Choice of Flag State by the borrower has become an important factor in ship finance. During a sea voyage, a vessel will impart its Flag State nationality and the protection given by the Flag State adding to the confidence of those relying upon it, in particular credit institutions.
A credit institution will not want to advance loans to a borrower whose choice of Flag State and registration process shall cause undue delays to the enforcement of the lender's security. In addition, lenders and insurance underwriters would need to be aware of the Flag State's policies on enforcement of international safety and environment standards. For example, a reduced standard in observing international rules on environmental pollution may result in the vessel being exposed to liability for environmental pollution. The vessel may also be targeted and detained during its sea voyage by port state controls for failing to comply with international rules on environmental pollutions. This may lead to significant increase in operational costs which may then result in the borrower's ability to repay its loan to the lender.
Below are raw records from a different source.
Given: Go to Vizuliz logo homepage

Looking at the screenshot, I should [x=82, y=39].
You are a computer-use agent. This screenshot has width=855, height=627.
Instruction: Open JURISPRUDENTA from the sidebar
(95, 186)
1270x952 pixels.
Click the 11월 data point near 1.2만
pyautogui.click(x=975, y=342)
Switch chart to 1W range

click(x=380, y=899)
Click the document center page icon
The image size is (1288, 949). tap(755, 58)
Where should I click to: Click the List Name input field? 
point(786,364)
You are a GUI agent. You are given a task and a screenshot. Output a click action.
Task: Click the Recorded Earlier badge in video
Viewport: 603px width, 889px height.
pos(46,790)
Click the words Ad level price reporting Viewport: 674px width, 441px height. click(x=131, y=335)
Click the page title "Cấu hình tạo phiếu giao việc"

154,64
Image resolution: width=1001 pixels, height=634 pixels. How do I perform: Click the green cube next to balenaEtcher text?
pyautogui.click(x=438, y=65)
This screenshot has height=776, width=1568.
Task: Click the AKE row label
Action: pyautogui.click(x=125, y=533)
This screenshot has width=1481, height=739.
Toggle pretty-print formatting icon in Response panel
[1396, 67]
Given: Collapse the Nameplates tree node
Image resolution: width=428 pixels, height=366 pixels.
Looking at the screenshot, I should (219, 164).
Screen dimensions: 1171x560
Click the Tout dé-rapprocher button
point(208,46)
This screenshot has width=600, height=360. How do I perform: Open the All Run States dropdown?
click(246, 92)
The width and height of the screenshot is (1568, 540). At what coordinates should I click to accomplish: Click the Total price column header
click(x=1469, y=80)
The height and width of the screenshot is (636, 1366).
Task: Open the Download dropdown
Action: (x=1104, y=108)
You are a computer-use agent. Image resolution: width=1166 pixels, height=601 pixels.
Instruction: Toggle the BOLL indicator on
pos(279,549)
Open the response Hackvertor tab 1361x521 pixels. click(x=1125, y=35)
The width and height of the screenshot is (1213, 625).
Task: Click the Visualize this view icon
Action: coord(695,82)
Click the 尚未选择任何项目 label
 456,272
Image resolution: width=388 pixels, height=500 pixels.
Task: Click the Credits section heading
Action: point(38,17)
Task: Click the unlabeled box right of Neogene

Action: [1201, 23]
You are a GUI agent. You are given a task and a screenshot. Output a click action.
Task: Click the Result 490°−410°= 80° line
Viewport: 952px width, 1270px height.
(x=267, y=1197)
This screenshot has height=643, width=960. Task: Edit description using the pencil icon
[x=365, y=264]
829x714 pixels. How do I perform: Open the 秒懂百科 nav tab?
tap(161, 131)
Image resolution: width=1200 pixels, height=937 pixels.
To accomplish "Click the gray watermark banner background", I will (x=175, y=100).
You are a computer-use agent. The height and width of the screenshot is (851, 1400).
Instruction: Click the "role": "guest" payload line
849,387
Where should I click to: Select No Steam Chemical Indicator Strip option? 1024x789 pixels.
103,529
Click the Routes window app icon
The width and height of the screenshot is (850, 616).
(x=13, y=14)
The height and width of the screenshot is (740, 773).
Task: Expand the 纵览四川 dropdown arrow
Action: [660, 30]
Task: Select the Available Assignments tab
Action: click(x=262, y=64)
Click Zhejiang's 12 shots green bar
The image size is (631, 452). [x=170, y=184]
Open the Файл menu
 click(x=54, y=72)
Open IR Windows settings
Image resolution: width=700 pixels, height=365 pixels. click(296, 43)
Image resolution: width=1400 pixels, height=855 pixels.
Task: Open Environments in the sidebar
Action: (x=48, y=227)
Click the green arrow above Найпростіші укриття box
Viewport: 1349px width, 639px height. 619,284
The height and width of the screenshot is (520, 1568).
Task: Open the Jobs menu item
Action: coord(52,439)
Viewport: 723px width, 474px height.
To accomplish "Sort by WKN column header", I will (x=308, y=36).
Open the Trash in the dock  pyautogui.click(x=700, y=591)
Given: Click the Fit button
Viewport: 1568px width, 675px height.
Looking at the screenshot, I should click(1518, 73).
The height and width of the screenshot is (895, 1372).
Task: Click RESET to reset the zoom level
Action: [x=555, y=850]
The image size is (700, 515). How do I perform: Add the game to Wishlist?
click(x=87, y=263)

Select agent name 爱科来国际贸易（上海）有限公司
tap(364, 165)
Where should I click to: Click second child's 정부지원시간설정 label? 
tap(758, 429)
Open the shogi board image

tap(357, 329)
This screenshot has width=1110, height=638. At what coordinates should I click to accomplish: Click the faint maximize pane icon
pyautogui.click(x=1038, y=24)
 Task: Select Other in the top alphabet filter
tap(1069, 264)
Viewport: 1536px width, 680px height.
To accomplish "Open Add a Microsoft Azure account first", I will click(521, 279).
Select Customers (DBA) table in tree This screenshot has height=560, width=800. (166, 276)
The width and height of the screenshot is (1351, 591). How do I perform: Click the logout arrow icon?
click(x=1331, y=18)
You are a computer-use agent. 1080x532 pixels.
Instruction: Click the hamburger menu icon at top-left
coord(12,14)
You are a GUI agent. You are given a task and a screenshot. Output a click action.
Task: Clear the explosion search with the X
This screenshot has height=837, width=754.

The importance of the choice of Flag State in ship finance is therefore undisputable and no single factor can influence the selection of the Flag State. Political stability, efficient judicial system, unambiguous legislation on maritime law and mortgage registration system, proven safety record, registration and tonnage fees have all the potential to impact the vessel's income generating capability and ability to repay its indebtedness. Therefore, a great deal of consideration has to be given when choosing a Flag State.
Gibraltar, classed as a Red Ensign Group Category 1 Register complies with various international conventions of the sea. Its recent upgrade to number 23 on the White List of the Paris Memorandum of Understanding on port state controls makes Gibraltar a preferred choice of Flag State.
Further, Gibraltar is a common law jurisdiction and most of its Acts of Parliament are derived from English statutes and EU Directives. The Gibraltar Merchant Shipping (Registration) Act 1997 is the main governing piece of legislation in respect of registration of merchant ships, pleasure yachts and mortgages. The register of mortgages is open to public inspection and this is useful as credit institutions can conduct checks on the vessel to ascertain whether there are any existing encumbrances over the vessel. Its judicial system is also one based on English judicial system.
Having satisfied most, if not all of the criteria for a preferred Flag State, it shall undoubtedly continue to grow in its status as a Flag State of choice for both ship owners and credit institutions.
The content of this article is intended to provide a general guide to the subject matter. Specialist advice should be sought about your specific circumstances.